Biological weapons of mass destruction and emerging infectious diseases represent a serious and growing threat to our national security. Effective response to a bioattack or disease outbreak critically depends upon efficient and reliable distinguishing between infected vs healthy individuals, to enable rational use of scarce, invasive, and/or costly countermeasures (diagnostics, therapies, quarantine). Screening based on direct detection of the causative pathogen can be problematic, because culture- and probe-based assays are confounded by unanticipated pathogens (e.g., deeply diverged, engineered), and readily-accessible specimens (e.g., blood) often contain little or no pathogen, particularly at pre-symptomatic stages of disease.
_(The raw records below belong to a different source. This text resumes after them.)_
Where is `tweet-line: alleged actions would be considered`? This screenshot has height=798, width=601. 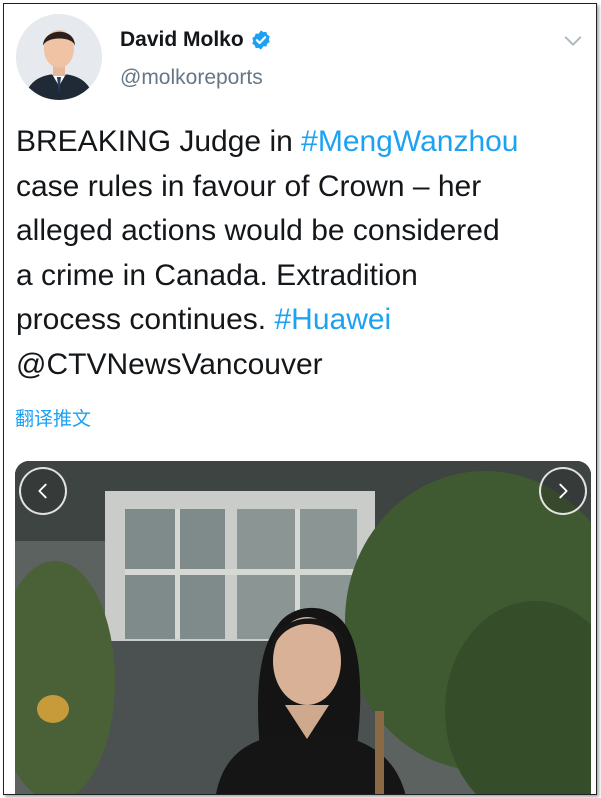 tweet-line: alleged actions would be considered is located at coordinates (258, 230).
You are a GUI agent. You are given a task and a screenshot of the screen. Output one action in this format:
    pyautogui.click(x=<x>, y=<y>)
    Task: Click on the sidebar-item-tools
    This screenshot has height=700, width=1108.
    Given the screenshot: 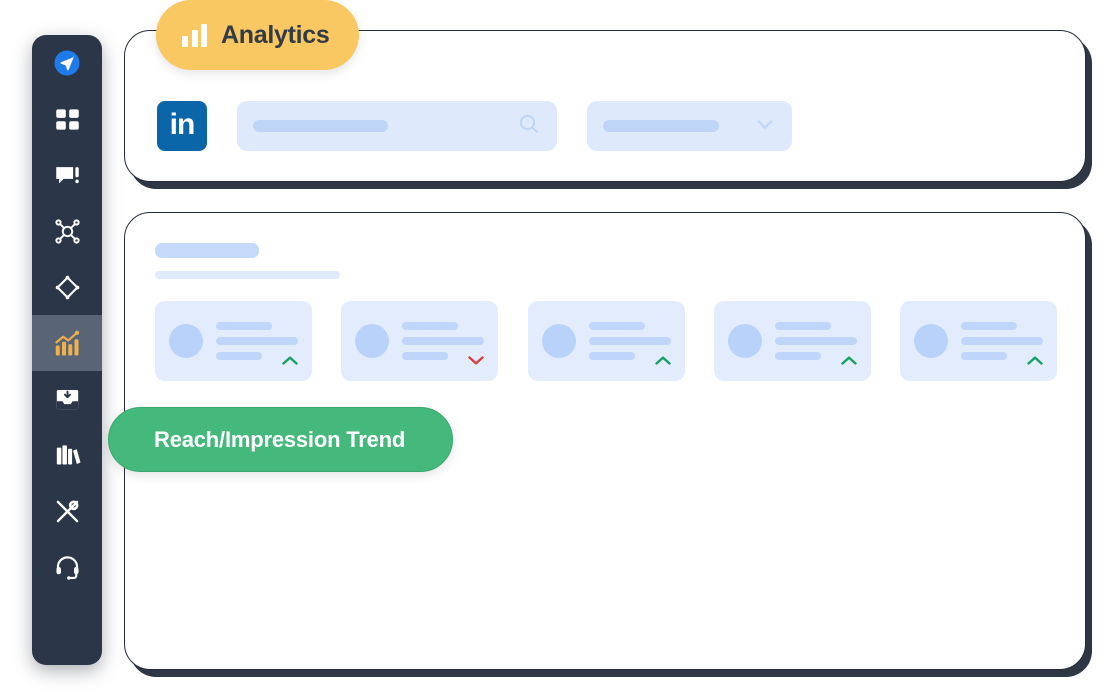 What is the action you would take?
    pyautogui.click(x=67, y=511)
    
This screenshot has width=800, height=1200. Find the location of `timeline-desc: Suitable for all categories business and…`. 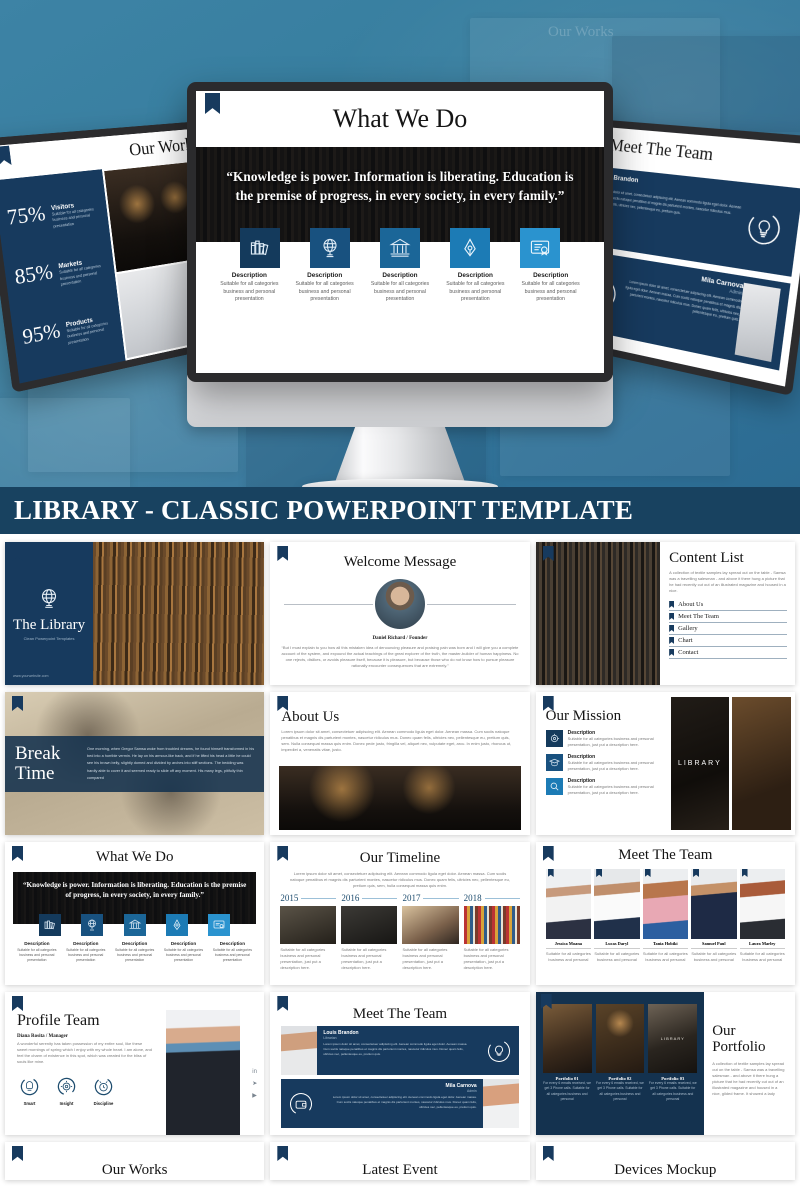

timeline-desc: Suitable for all categories business and… is located at coordinates (364, 958).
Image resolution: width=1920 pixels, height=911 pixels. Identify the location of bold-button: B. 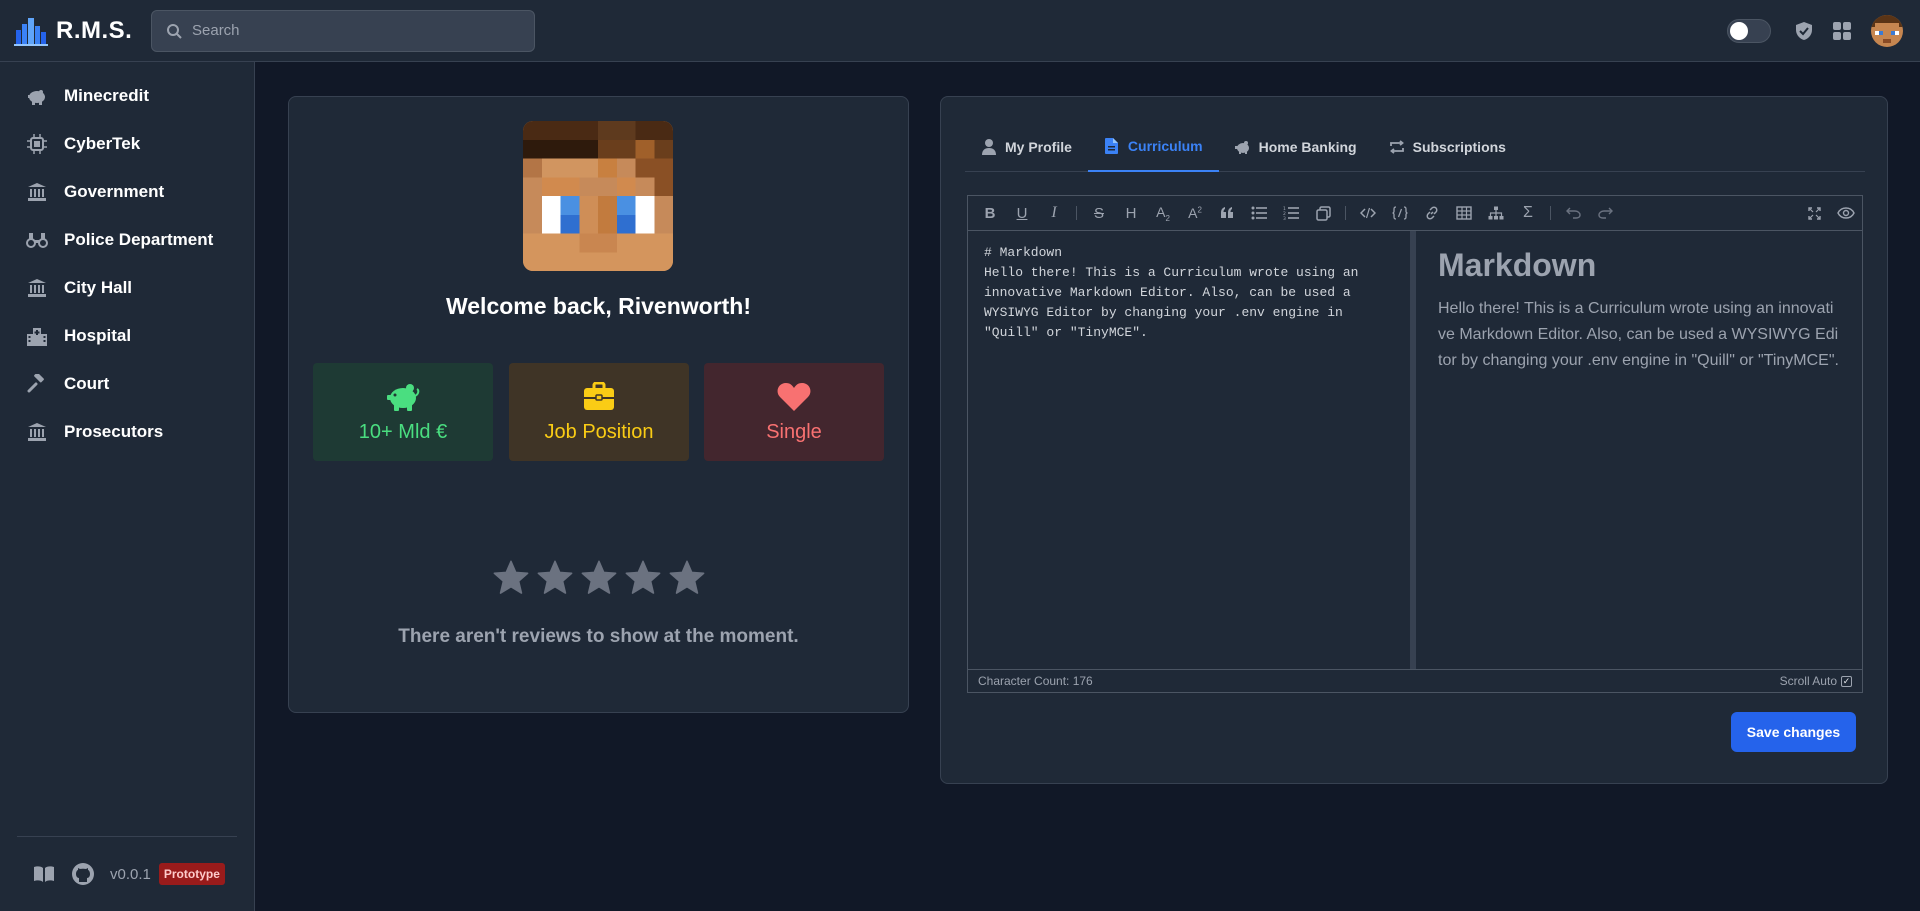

Thus, in addition to the pathogen itself, one would like to detect infection-specific host response signatures in the specimen, preferably ones comprised of nucleic acids (NA), which can be recovered and amplified from tiny specimens (e.g., fingerstick draws). Proof-of-concept studies have not been definitive, however, largely due to use of sub-optimal sample preparation and detection technologies. For purposes of pathogen detection, Sandia has developed novel molecular biology methods that enable selective isolation of NA unique to, or shared between, complex samples, followed by identification and quantitation via Second Generation Sequencing (SGS). The central hypothesis of the current study is that variations on this approach will support efficient identification and verification of NA-based host response signatures of infectious disease. To test this hypothesis, we re-engineered Sandia's sophisticated sample preparation pipelines, and developed new SGS data analysis tools and strategies, in order to pioneer use of SGS for identification of host NA correlating with infection. Proof-of-concept studies were carried out using specimens drawn from pathogen-infected non-human primates (NHP). This work provides a strong foundation for large-scale, highly-efficient efforts to identify and verify infection-specific host NA signatures in human populations.